The first day after Jilly left, her neighbour across the stairwell knocked on my door and asked to borrow the dining table. It was an arrangement they had. Fran borrowed Jilly’s table and chairs when she had dinner guests, Jilly borrowed Fran’s sofa when she threw parties. I helped Fran carry the table across, and she invited me to come back that evening as she was short of a woman. I got lots of invitations like that, mostly from people who’d forgotten Jilly was going away, or who’d never known in the first place. She had masses of friends. It was wonderful, even if some of them did call at the weirdest hours. To reassure Mum and Dad that I wasn’t lonely, I told them about my third night when I’d come out of my bedroom in the morning to find an Aussie stranger asleep on the settee. Apparently, Jilly had given Hannah a key a couple of years back, with an open invitation to pop in anytime during her next European trip. The next thing I knew, Dad had turned up with his toolbox and a new Chubb lock for the flat door.

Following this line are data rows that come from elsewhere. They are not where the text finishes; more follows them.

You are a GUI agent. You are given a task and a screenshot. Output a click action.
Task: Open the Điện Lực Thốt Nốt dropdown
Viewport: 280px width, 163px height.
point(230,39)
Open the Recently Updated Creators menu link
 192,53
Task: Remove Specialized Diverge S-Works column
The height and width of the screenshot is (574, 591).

There were quite a few incidents like that. I smiled wryly now, thinking of one of them. I’d been in the flat two or three weeks when I heard scratching at the door early one morning. I assumed it was Fran running out of milk for her coffee again, so opened up cheerfully, only to find Blake standing there!
“Hi, I’m back,” he said. “Why doesn’t my...?” And then he took in that it was me, still damp from my bath, holding a towel precariously around me. His hand flashed down to his pocket. “Caro, how nice. Staying with Jilly for a bit?”

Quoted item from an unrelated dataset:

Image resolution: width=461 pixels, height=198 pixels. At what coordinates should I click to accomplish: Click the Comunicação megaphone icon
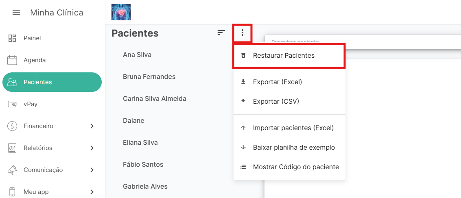(x=12, y=170)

We’ve laughed about it since, of course, but at the time I didn’t really know Blake except from my original stint in the drama department. He was a writer in those days, just starting to branch out and direct things. He was pleasant enough, but he’d been to university and he went on climbing holidays several times a year with his college mountaineering club, which made him different. He was also older and cleverer than the rest of us. That made it even more embarrassing for me, stark naked under my towel, hair dripping onto the carpet, hankering after my first cup of tea of the day.

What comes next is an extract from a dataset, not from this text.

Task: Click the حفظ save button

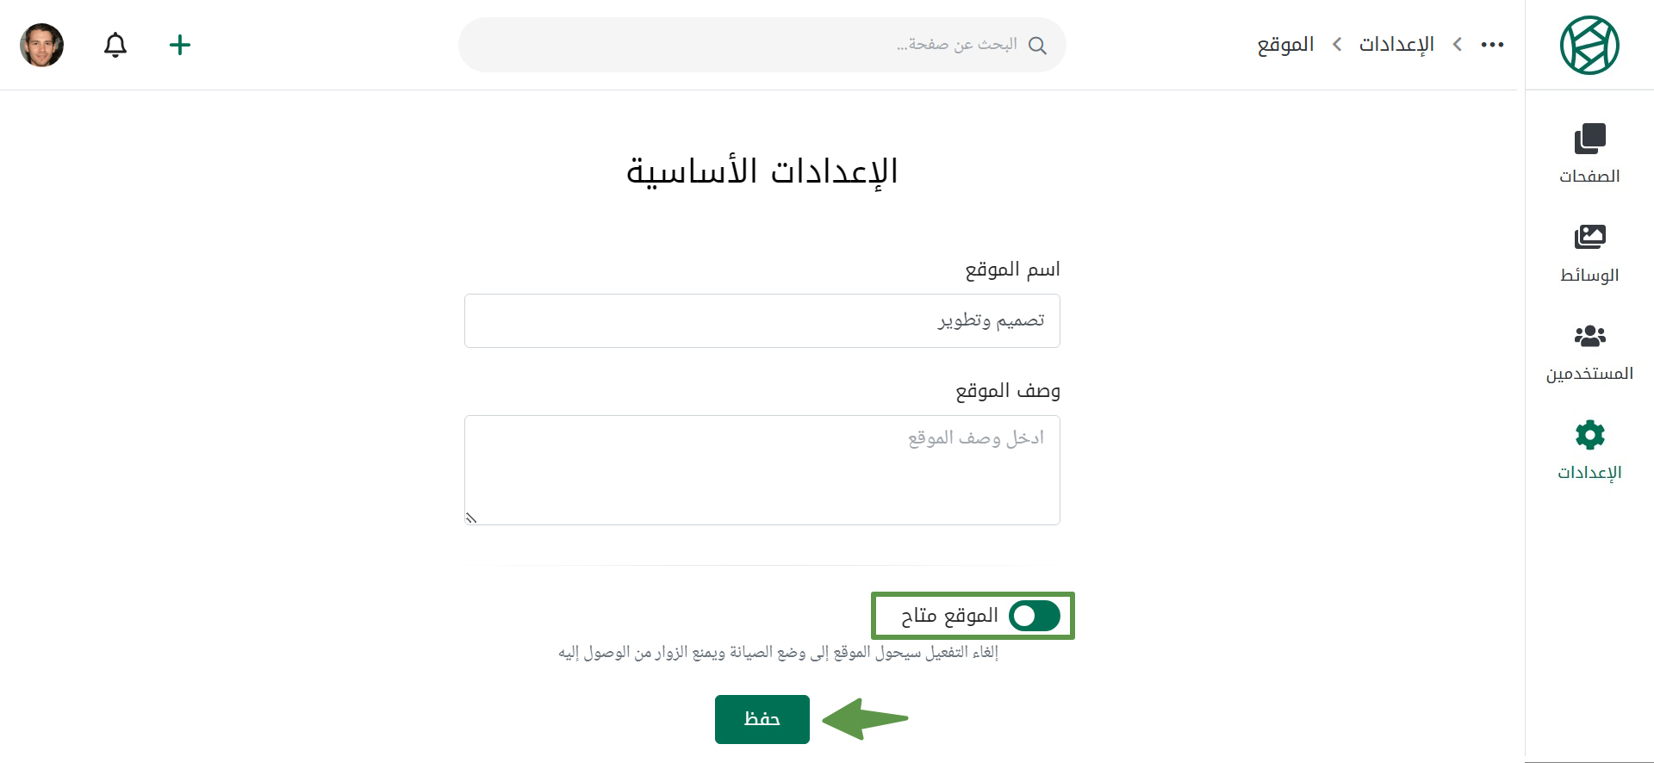Action: (x=762, y=719)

“Um, hi," I said. “I’m living here while Jilly’s off travelling.”
Blake’s mouth opened in sheer astonishment. “She didn’t mention that.” He stared at me again, then pulled himself together. “I was going to offer her a lift in. I sometimes do if I’m over in this direction. How long is she away for?”
My eyes widened. I hadn’t realised Jilly had ever gone into work this early in the morning. “As long as it takes,” I answered. “She's gone with a crowd. The idea is to drive across Europe. Maybe even go to India. It could be a year.” I smiled at him politely and clutched the towel tighter, wishing him gone.
He looked even more stunned. “That’s very sudden. I saw her just before I went on holiday and she didn't mention it.”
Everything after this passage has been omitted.